Given data START
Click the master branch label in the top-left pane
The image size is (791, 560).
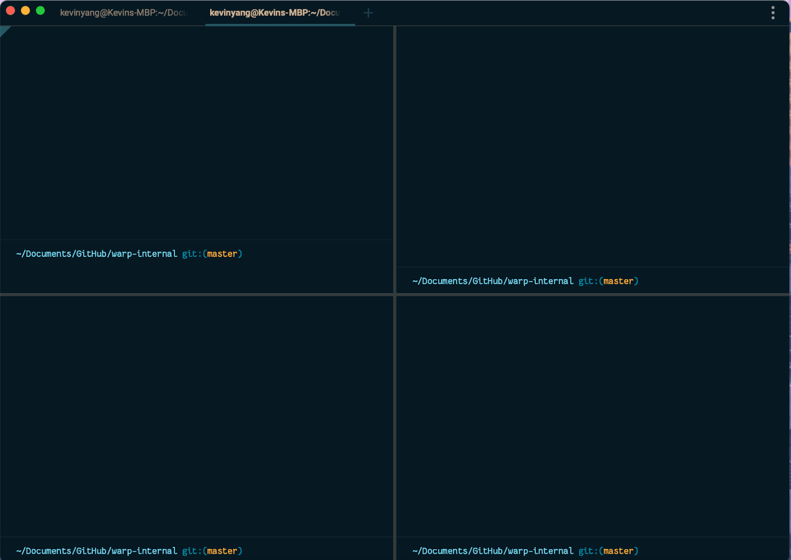pos(222,254)
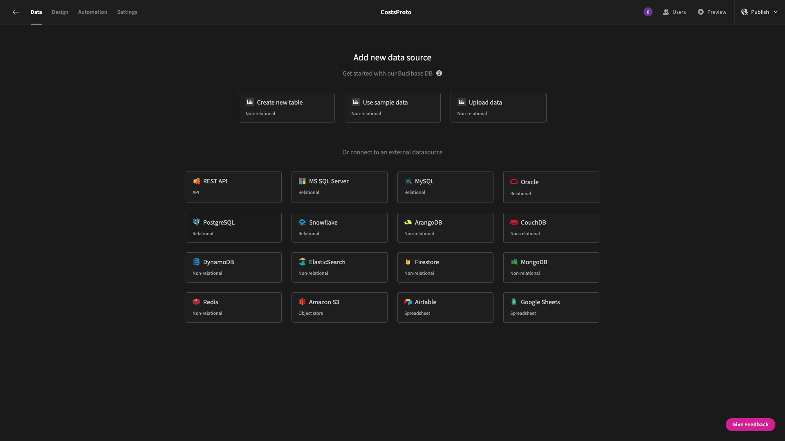Switch to the Design tab
The image size is (785, 441).
(x=60, y=12)
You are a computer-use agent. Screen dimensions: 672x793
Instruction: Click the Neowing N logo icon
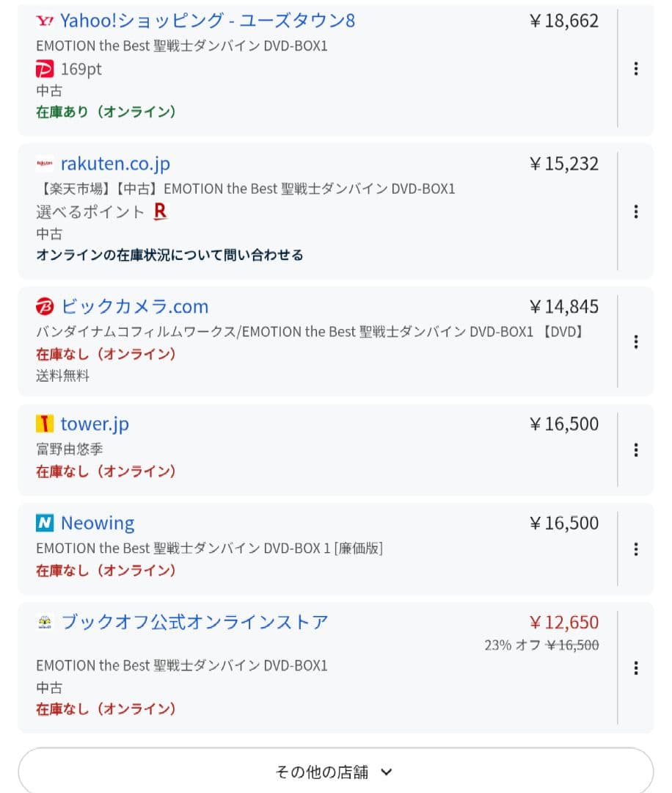(x=45, y=523)
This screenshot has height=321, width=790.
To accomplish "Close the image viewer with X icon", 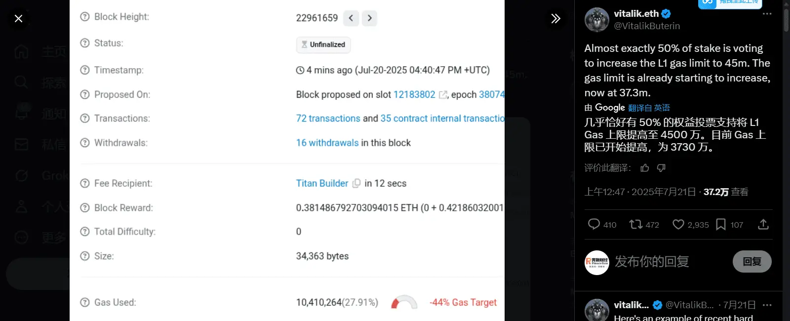I will tap(18, 18).
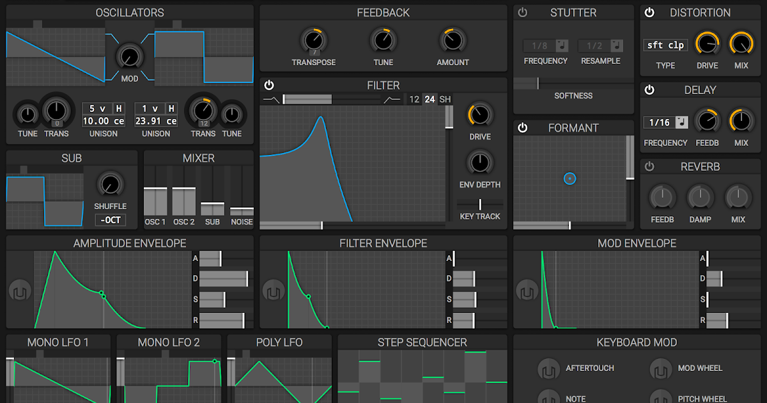Click the -OCT sub oscillator octave button
The width and height of the screenshot is (767, 403).
(111, 219)
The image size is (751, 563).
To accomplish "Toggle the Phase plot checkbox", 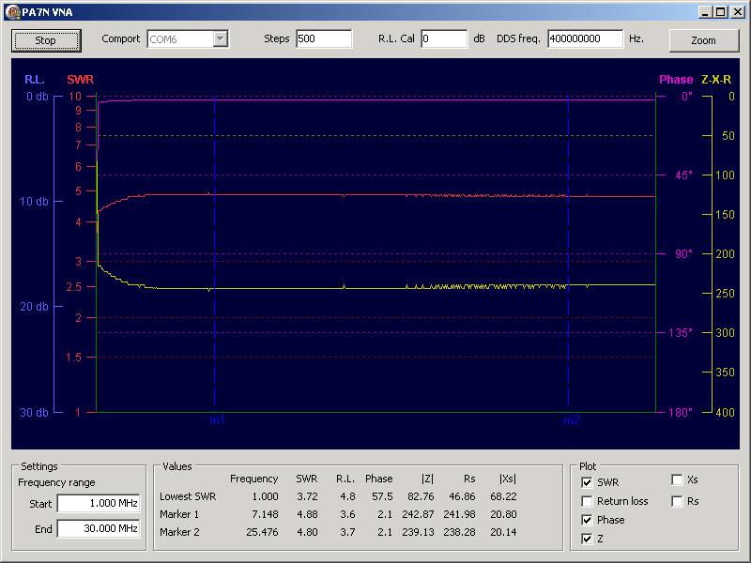I will [x=588, y=520].
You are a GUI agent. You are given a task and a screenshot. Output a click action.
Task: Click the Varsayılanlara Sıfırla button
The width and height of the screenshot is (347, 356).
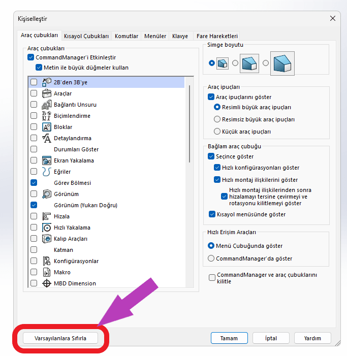click(x=59, y=338)
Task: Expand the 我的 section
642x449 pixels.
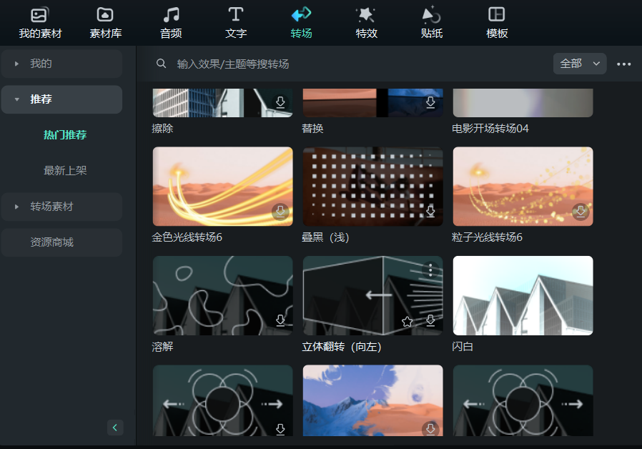Action: tap(61, 64)
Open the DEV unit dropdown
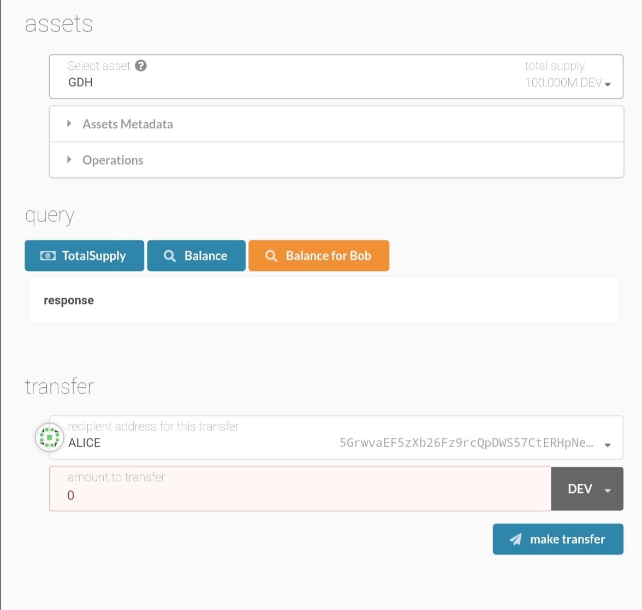The width and height of the screenshot is (642, 610). (587, 489)
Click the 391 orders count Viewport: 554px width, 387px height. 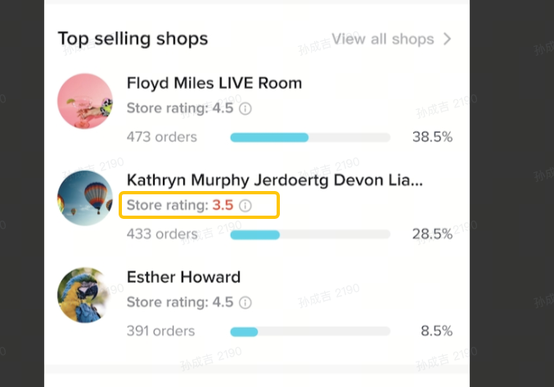point(160,332)

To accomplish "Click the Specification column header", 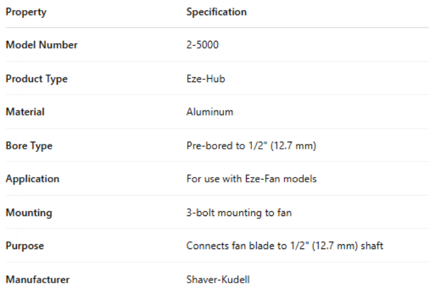I will 216,12.
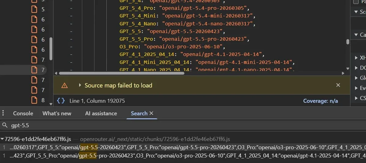Click the warning triangle icon in source map bar
The image size is (366, 163).
click(65, 85)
Given data END
> **What is being asked**
Stop after the line containing "This screenshot has height=321, width=790.": copy the records exactly from the first line up to there, leaving pictures out.

> **Answer space**
Click the master branch label in the top-left pane
The image size is (791, 560).
pos(222,254)
Switch to the Design tab
The image size is (785, 441).
(x=60, y=12)
You are a computer-use agent. Screen dimensions: 672x793
Instruction: Click the Neowing N logo icon
(x=45, y=523)
This screenshot has height=321, width=790.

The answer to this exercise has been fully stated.